Yaşama Uğraşı, 1950’de İtalya’nın en büyük edebiyat ödülünü kazandıktan kısa bir süre sonra intihar eden Pavese`ye ulaşmak için en temel kaynaktır. Bir şairin duyarlılığıyla, erişilmesi güç bir duygusal olgunluğu arayan bir adamın yaşadığı eziyet okunur günlüklerinde. Hayatı boyunca intihar fikrinin kederli örtüsünün altında gizlenen Pavese, olağanüstü zekâsına, hayal kırıklıklarına rağmen “mükemmel aşkı” arar.
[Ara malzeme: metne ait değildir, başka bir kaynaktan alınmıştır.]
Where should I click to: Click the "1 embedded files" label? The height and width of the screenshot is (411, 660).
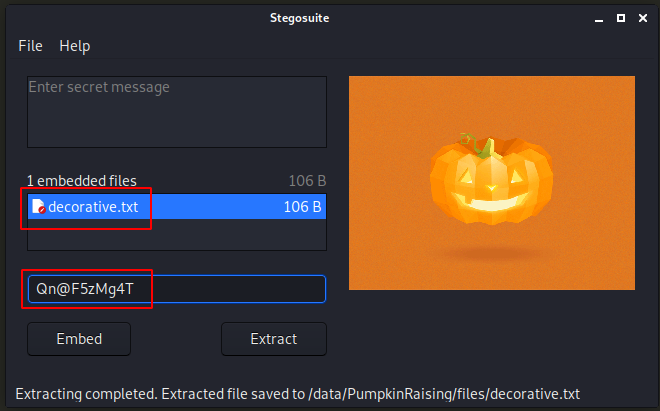click(81, 181)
Cesare Pavese’nin Yaşama Uğraşı 6 Ekim 1935’te sürgün günlerinde başlayıp ölümünden dokuz gün öncesine, 18 Ağustos 1950’ye kadar sürer. Onun varlığını bölüp parçalayan tüm dramlara dair itiraflarıyla dolu yorgun bir günlük olur. Umutsuzluğun, acının ve ironinin söylendiği bu günlük Pavese’nin, bir yazar olarak yazın dünyasına dair düşüncelerini emanet ettiği bir yer haline gelir. Pavese, okura entelektüel ve ahlaki titizlikle yürütülen hayat, değişen yaşamlar, rüyalar, anılar, aşk ve sanat üzerine bir meditasyon sunar.
“Pavese için edebiyat bir uğraştır, şiir bir uğraştır, yaşamak bir uğraştır.”
–Domenico Starnone
Michael Haneke
Yazar: Kolektif
Yayınevi: Agora Kitaplığı
Michael Haneke`yle seçme söyleşileri biraraya getiren bu kitap, soykırımın damgasını vurduğu yüzyılımızda yönetmenin nasıl `duygusal buzullaşma`yı yansıtıp, filmlerinde her zaman ihtimallerle oynadığını ve seyirciye bir sıçrama tahtası sunduğunu göstermektedir…
Ateşin Şarkısı
Yazar: Tess Gerritsen
Çevirmen: Cumhur Mısırlıoğlu
Yayınevi: Doğan Kitap
Kemancı Julia Ansdell Roma’daki bir antikacıdan garip bir müzik kitabı ve el yazması bir vals eseri satın alır. Daha notaları okurken valsin güzelliği karşısında büyülenir. Ancak eve dönüp bu güzel şarkıyı çalmaya başladığında etrafında garip olaylar olmaya başlar. Bu büyüleyici, tutku ve acı dolu müziğin üç yaşındaki kızı Lily’nin üstünde açıklanamaz bir etkisi vardır.
Küçük kız önce evin kedisini sonra da Julia’yı bıçaklayınca Julia bu müziğin geçmişindeki gizemi ortaya çıkarmaya karar verir. Ailesini ve kendisini kurtarabilmek için Incendio adındaki bu valsin ardında yatan laneti bulmak zorundadır. Fakat müziğin notaları onu çok daha büyük bir tehlikenin kucağına düşürür.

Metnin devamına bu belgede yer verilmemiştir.